Soliris® (eculizumab) works by inhibiting the complement protein C5, which acts at a relatively late stage in the complement cascade. The groundbreaking complement inhibition technology of Soliris has the potential to transform the lives of patients with a variety of complement-mediated diseases, including those that involve uncontrolled complement activation occurring either through excessive complement activation, or in patients who lack naturally occurring complement regulatory proteins.
When enzymatically activated, specific fragments of the complement protein C5 are directly involved in activating host cells, attracting immune cells that can cause inflammation, and destroying cells by triggering pore formation on the cell membrane.

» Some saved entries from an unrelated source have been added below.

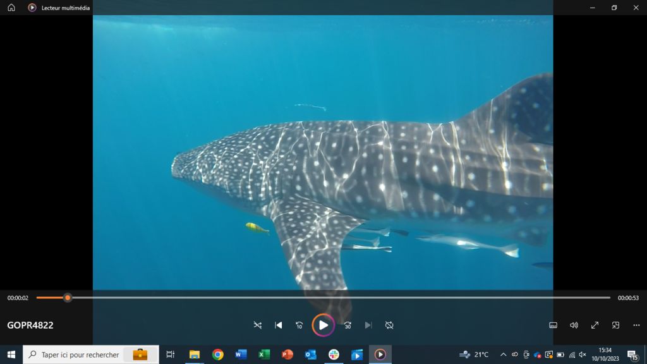Viewport: 647px width, 364px height.
Task: Skip forward 30 seconds
Action: click(x=348, y=325)
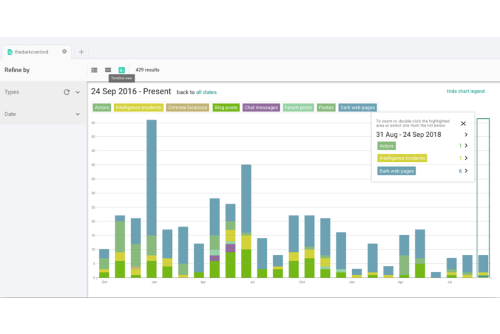
Task: Switch to the card view icon
Action: coord(108,69)
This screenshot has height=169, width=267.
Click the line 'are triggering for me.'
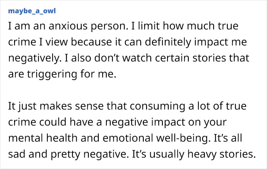click(62, 74)
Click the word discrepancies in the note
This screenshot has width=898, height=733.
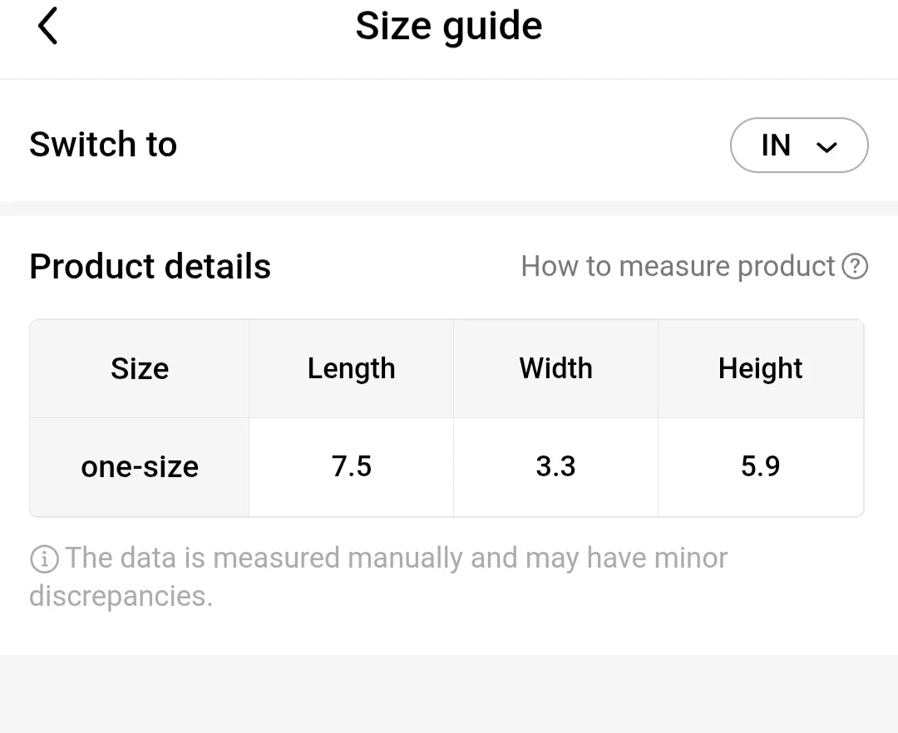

By blocking the complement cascade at C5 and thereby preventing C5 activation, the normal disease-preventing functions of complement remain largely intact, while C5 activation that leads to inflammation and cell destruction is impeded.

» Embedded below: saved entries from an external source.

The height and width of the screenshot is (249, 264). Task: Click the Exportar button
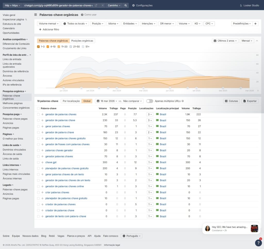point(250,101)
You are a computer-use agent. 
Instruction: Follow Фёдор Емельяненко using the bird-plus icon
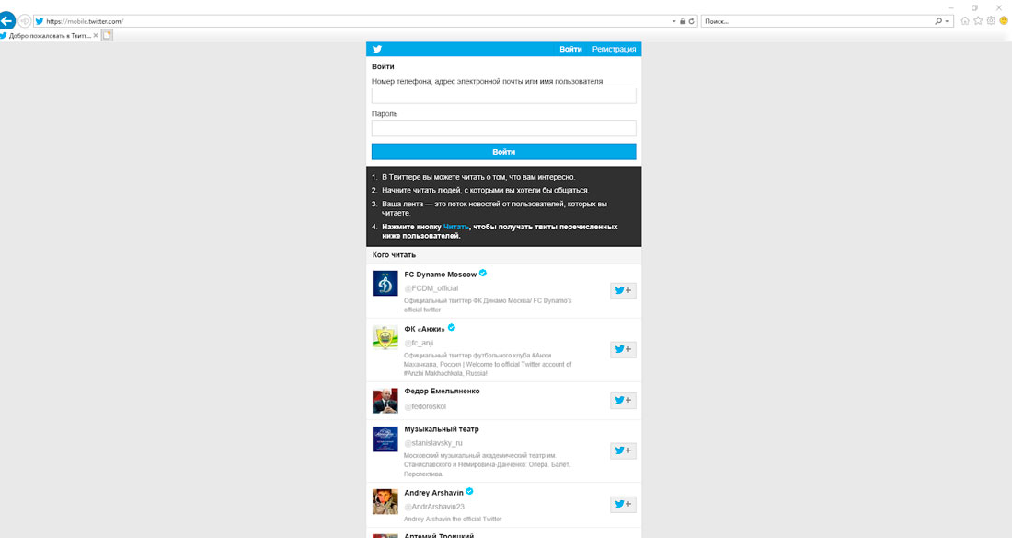(x=623, y=401)
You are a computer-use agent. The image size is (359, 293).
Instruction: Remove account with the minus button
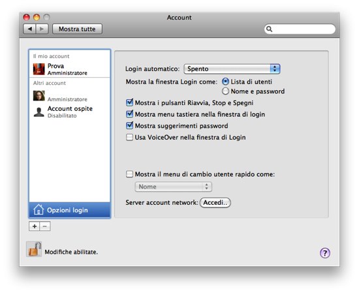tap(45, 226)
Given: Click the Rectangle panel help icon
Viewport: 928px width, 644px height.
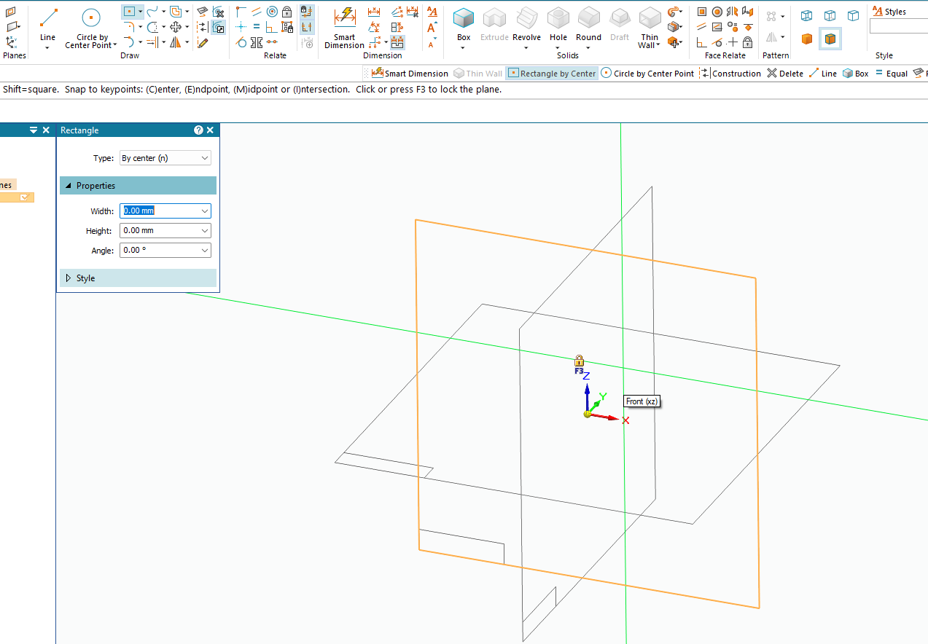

Another potential therapeutic target within the complement system is activated fragments of complement protein C3. When the complement system is activated, a fragment of C3 known as C3d is generated and attaches itself to injured cells and tissues. By specifically targeting these areas of inflammation through specific C3d binding, it is thought that disease-causing complement activation can be blocked and inflammation can be controlled directly at the site at which it is occurring.
Through research and development efforts across the complement platform, Alexion strives to enhance the world’s understanding of the complement system and unlock its vast potential in treating some of the most life-threatening and debilitating diseases.